» **What you should do**
Each of the records that follow needs an exact reproduction.
________________________
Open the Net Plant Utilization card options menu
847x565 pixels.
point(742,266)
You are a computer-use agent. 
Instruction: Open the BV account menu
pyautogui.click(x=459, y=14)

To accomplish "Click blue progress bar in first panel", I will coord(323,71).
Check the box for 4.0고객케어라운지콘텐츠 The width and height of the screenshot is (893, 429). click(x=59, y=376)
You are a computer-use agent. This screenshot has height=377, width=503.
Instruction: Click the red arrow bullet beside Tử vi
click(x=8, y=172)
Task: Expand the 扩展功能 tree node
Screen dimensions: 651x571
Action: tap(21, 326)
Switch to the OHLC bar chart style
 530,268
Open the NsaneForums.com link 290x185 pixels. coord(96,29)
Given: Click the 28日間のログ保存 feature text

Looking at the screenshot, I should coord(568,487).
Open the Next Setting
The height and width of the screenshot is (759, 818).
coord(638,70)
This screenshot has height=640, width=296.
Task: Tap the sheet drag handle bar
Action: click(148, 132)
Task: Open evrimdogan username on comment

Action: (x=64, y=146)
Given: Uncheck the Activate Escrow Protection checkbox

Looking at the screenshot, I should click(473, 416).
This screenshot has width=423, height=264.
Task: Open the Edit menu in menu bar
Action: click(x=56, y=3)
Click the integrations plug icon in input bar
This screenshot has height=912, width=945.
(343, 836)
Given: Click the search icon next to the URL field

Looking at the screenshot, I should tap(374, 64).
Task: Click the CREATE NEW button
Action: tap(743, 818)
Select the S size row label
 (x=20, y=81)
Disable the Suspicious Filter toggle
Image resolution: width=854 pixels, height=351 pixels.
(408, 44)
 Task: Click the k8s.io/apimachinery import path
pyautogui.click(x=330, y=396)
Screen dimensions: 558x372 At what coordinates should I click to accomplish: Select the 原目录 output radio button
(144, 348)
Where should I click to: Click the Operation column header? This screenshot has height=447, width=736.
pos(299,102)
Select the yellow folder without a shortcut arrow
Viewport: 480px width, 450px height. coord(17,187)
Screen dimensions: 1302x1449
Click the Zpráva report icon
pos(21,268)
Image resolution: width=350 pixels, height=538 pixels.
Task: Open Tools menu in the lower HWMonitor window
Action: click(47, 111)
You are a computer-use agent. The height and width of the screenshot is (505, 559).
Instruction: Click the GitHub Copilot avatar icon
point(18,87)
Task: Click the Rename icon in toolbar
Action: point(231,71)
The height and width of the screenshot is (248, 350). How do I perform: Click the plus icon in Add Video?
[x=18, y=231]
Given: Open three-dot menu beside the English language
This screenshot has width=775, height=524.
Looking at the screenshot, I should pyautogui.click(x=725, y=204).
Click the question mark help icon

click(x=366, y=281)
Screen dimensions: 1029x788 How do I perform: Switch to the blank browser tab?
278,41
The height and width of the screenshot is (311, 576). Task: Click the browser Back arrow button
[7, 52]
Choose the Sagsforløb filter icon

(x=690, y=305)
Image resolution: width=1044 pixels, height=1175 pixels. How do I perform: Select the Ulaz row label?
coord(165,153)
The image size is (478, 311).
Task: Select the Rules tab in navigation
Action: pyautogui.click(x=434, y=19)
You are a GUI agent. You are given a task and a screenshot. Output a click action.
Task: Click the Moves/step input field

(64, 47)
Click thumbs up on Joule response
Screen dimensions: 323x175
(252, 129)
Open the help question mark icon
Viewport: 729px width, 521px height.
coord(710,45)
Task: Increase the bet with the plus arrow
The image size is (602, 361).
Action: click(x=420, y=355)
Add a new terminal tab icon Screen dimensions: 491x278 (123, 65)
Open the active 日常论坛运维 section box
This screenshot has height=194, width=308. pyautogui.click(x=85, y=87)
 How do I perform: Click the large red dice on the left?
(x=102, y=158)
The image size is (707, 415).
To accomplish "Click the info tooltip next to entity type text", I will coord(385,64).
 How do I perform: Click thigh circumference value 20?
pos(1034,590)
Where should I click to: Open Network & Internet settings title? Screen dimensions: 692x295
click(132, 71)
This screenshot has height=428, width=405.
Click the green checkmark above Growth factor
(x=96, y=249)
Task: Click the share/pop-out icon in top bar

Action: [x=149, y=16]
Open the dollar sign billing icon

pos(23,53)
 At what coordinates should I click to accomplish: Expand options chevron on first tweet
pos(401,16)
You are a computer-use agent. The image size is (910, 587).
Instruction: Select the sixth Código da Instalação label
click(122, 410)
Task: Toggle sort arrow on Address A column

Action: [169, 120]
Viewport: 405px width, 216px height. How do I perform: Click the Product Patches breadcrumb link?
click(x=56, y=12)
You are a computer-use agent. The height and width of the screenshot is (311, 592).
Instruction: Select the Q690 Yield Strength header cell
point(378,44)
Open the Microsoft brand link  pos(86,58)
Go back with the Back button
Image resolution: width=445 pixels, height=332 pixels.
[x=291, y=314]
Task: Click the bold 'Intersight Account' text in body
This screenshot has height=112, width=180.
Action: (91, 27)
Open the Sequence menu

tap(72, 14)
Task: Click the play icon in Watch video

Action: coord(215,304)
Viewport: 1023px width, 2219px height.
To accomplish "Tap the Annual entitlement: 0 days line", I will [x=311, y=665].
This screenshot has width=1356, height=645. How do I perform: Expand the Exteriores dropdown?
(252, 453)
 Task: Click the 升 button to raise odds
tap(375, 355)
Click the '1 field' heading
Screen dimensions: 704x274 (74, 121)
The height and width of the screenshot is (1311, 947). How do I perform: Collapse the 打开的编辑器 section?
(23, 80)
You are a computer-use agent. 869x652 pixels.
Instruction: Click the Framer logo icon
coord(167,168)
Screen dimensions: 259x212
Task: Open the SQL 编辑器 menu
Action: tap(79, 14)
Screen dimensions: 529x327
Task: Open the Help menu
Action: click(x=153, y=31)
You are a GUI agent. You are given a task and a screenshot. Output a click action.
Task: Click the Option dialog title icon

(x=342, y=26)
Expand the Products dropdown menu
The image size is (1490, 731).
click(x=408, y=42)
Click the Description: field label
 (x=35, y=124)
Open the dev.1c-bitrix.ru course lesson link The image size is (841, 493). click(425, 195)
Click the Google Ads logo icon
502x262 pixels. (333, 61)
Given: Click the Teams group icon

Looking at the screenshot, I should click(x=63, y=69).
________________________
» **Result for this exercise**
Open the Net Plant Utilization card options menu
847x565 pixels.
point(742,266)
You are a computer-use agent. 
Instruction: Open the BV account menu
pyautogui.click(x=459, y=14)

To accomplish "Click blue progress bar in first panel", I will coord(323,71).
Check the box for 4.0고객케어라운지콘텐츠 The width and height of the screenshot is (893, 429). click(x=59, y=376)
You are a computer-use agent. This screenshot has height=377, width=503.
Instruction: Click the red arrow bullet beside Tử vi
click(x=8, y=172)
Task: Expand the 扩展功能 tree node
Screen dimensions: 651x571
Action: tap(21, 326)
Switch to the OHLC bar chart style
 530,268
Open the NsaneForums.com link 290x185 pixels. coord(96,29)
Given: Click the 28日間のログ保存 feature text

Looking at the screenshot, I should coord(568,487).
Open the Next Setting
The height and width of the screenshot is (759, 818).
coord(638,70)
This screenshot has height=640, width=296.
Task: Tap the sheet drag handle bar
Action: click(148, 132)
Task: Open evrimdogan username on comment

Action: (x=64, y=146)
Given: Uncheck the Activate Escrow Protection checkbox

Looking at the screenshot, I should click(473, 416).
This screenshot has width=423, height=264.
Task: Open the Edit menu in menu bar
Action: click(x=56, y=3)
Click the integrations plug icon in input bar
This screenshot has height=912, width=945.
(343, 836)
Given: Click the search icon next to the URL field

Looking at the screenshot, I should tap(374, 64).
Task: Click the CREATE NEW button
Action: tap(743, 818)
Select the S size row label
 (x=20, y=81)
Disable the Suspicious Filter toggle
Image resolution: width=854 pixels, height=351 pixels.
(408, 44)
 Task: Click the k8s.io/apimachinery import path
pyautogui.click(x=330, y=396)
Screen dimensions: 558x372 At what coordinates should I click to accomplish: Select the 原目录 output radio button
(144, 348)
Where should I click to: Click the Operation column header? This screenshot has height=447, width=736.
pos(299,102)
Select the yellow folder without a shortcut arrow
Viewport: 480px width, 450px height. coord(17,187)
Screen dimensions: 1302x1449
Click the Zpráva report icon
pos(21,268)
Image resolution: width=350 pixels, height=538 pixels.
Task: Open Tools menu in the lower HWMonitor window
Action: click(47, 111)
You are a computer-use agent. The height and width of the screenshot is (505, 559).
Instruction: Click the GitHub Copilot avatar icon
point(18,87)
Task: Click the Rename icon in toolbar
Action: point(231,71)
The height and width of the screenshot is (248, 350). How do I perform: Click the plus icon in Add Video?
[x=18, y=231]
Given: Open three-dot menu beside the English language
This screenshot has width=775, height=524.
Looking at the screenshot, I should pyautogui.click(x=725, y=204).
Click the question mark help icon

click(x=366, y=281)
Screen dimensions: 1029x788 How do I perform: Switch to the blank browser tab?
278,41
The height and width of the screenshot is (311, 576). Task: Click the browser Back arrow button
[7, 52]
Choose the Sagsforløb filter icon

(x=690, y=305)
Image resolution: width=1044 pixels, height=1175 pixels. How do I perform: Select the Ulaz row label?
coord(165,153)
The image size is (478, 311).
Task: Select the Rules tab in navigation
Action: pyautogui.click(x=434, y=19)
You are a GUI agent. You are given a task and a screenshot. Output a click action.
Task: Click the Moves/step input field

(64, 47)
Click thumbs up on Joule response
Screen dimensions: 323x175
(252, 129)
Open the help question mark icon
Viewport: 729px width, 521px height.
coord(710,45)
Task: Increase the bet with the plus arrow
The image size is (602, 361).
Action: click(x=420, y=355)
Add a new terminal tab icon Screen dimensions: 491x278 (123, 65)
Open the active 日常论坛运维 section box
This screenshot has height=194, width=308. pyautogui.click(x=85, y=87)
 How do I perform: Click the large red dice on the left?
(x=102, y=158)
The image size is (707, 415).
To accomplish "Click the info tooltip next to entity type text", I will coord(385,64).
 How do I perform: Click thigh circumference value 20?
pos(1034,590)
Where should I click to: Open Network & Internet settings title? Screen dimensions: 692x295
click(132, 71)
This screenshot has height=428, width=405.
Click the green checkmark above Growth factor
(x=96, y=249)
Task: Click the share/pop-out icon in top bar

Action: [x=149, y=16]
Open the dollar sign billing icon

pos(23,53)
 At what coordinates should I click to accomplish: Expand options chevron on first tweet
pos(401,16)
You are a computer-use agent. The image size is (910, 587).
Instruction: Select the sixth Código da Instalação label
click(122, 410)
Task: Toggle sort arrow on Address A column

Action: [169, 120]
Viewport: 405px width, 216px height. How do I perform: Click the Product Patches breadcrumb link?
click(x=56, y=12)
You are a computer-use agent. The height and width of the screenshot is (311, 592).
Instruction: Select the Q690 Yield Strength header cell
point(378,44)
Open the Microsoft brand link  pos(86,58)
Go back with the Back button
Image resolution: width=445 pixels, height=332 pixels.
[x=291, y=314]
Task: Click the bold 'Intersight Account' text in body
This screenshot has height=112, width=180.
Action: (91, 27)
Open the Sequence menu

tap(72, 14)
Task: Click the play icon in Watch video

Action: coord(215,304)
Viewport: 1023px width, 2219px height.
To accomplish "Tap the Annual entitlement: 0 days line", I will [x=311, y=665].
This screenshot has width=1356, height=645. How do I perform: Expand the Exteriores dropdown?
(252, 453)
 Task: Click the 升 button to raise odds
tap(375, 355)
Click the '1 field' heading
Screen dimensions: 704x274 (74, 121)
The height and width of the screenshot is (1311, 947). How do I perform: Collapse the 打开的编辑器 section?
(23, 80)
You are a computer-use agent. 869x652 pixels.
Instruction: Click the Framer logo icon
coord(167,168)
Screen dimensions: 259x212
Task: Open the SQL 编辑器 menu
Action: tap(79, 14)
Screen dimensions: 529x327
Task: Open the Help menu
Action: click(x=153, y=31)
You are a GUI agent. You are given a task and a screenshot. Output a click action.
Task: Click the Option dialog title icon

(x=342, y=26)
Expand the Products dropdown menu
The image size is (1490, 731).
click(x=408, y=42)
Click the Description: field label
 (x=35, y=124)
Open the dev.1c-bitrix.ru course lesson link The image size is (841, 493). click(425, 195)
Click the Google Ads logo icon
502x262 pixels. (333, 61)
Given: Click the Teams group icon

Looking at the screenshot, I should click(x=63, y=69).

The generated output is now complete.